注：根据每个种的染色体大小和所含开放阅读框的数量计算。（引自Madigan et al.，2009）

对大肠杆菌基因功能的研究表明，这些基因可以分为不同的功能组。参与翻译、核糖体结构和生物合成的基因166个，参与转录的基因242个，参与DNA复制、重组和修复的基因213个，参与细胞分裂和染色体分离的基因28个，参与翻译后修饰、蛋白转化及具分子伴侣功能的基因119个，参与细胞膜生物合成及编码外膜组成蛋白的基因199个，参与细胞运动及分泌功能的基因115个，参与无机离子转运及代谢的基因169个，参与信号传导的基因140个，参与能量产生及转换的基因267个，参与糖类转运及代谢的基因328个，参与氨基酸转运及代谢的基因340个，参与核苷酸转运及代谢的基因89个，参与辅酶代谢的基因116个，参与脂类代谢的基因85个，参与次生代谢物生物合成、转运及代谢的基因87个。对于各个功能组中的基因，有些已大部分明确了具体功能，有些仅少部分已明确了具体功能。

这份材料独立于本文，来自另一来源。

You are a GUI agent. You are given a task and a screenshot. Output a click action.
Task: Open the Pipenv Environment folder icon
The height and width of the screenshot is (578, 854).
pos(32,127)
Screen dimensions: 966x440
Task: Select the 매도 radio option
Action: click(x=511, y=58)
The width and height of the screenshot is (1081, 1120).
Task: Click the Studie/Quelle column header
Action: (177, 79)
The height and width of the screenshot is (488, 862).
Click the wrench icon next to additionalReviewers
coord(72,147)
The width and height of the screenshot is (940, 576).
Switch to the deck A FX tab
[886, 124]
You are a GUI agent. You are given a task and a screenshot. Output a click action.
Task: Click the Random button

目前，已经对4000多种微生物的基因组进行了测序，并绘出了它们的染色体基因图谱，如大肠杆菌K12菌株（图6-4）、O-157：H7（EDL933、0509952）菌株，乳酸乳球菌（Lactococcus lactis）IL1403菌株，金黄色葡萄球菌（Staphylococcus aureus）N315菌株等。这些微生物基因图谱的绘制无疑为改造和利用所需的目的基因、构建工程菌提供了极大的方便。

图6-4 大肠杆菌（E.coli）K12菌株的染色体基因图谱

（四）三域微生物遗传物质及其特性的差异

细菌、古菌和真核微生物的遗传物质及其特性存在明显的差异。尽管古菌和细菌都属于原核微生物，但古菌的染色体特性与真核微生物的更为接近。

细菌代表大肠杆菌和其他原核生物中的基因数基本接近，根据其基因组大小所估计的基因数，即这些微生物基因组DNA绝大部分用于编码蛋白质、RNA，用作为复制起点、启动子、终止子和一些由调节蛋白识别和结合的位点等信号序列。绝大部分原核生物不含内含子，遗传信息是连续而不中断的。大肠杆菌总共有2584个操纵子。73％操纵子中只含有1个基因， 16.6％含2个基因，4.6％含3个基因，6％含有4个或4个以上基因。如此多的操纵子与原核基因的表达大多采用转录调控有关，组成操纵子有极为方便的一面。大肠杆菌中功能相关的RNA基因也串联在一起。如构成核糖核蛋白体的3种RNA基因转录在同一个转录产物16S rRNA-23SrRNA-5SrRNA中，三者比例为1∶1∶1。如它们不在同一转录产物中，则可造成3种RNA比例失调，影响细胞功能，或需要一个极为复杂、耗费巨大的调节机构来保证正常必须的1∶1∶1。大多数情况下，大肠杆菌结构基因在基因组中是单拷贝的，但编码rRNA的基因rrn往往是多拷贝的，反映了基因组经济而有效的结构。大肠杆菌有7个rRNA操纵子，其特征都与基因组的复制方向有关即按复制方向表达。其中6个分布在DNA的双向复制起点oric（83min处）附近，而不是在复制终点（33min）附近。复制起点处基因表达量几乎是复制终点同样基因的2倍，这有利于核糖体的快速组装，便于在急需蛋白质合成时细胞可以在短时间内有大量的核糖体生成。基因组的重复序列少而短。原核生物基因组有一定数量的重复序列，但比真核生物少得多，且重复序列短，一般为4～40bp。重复程度有的为10多次，多者达上1000次。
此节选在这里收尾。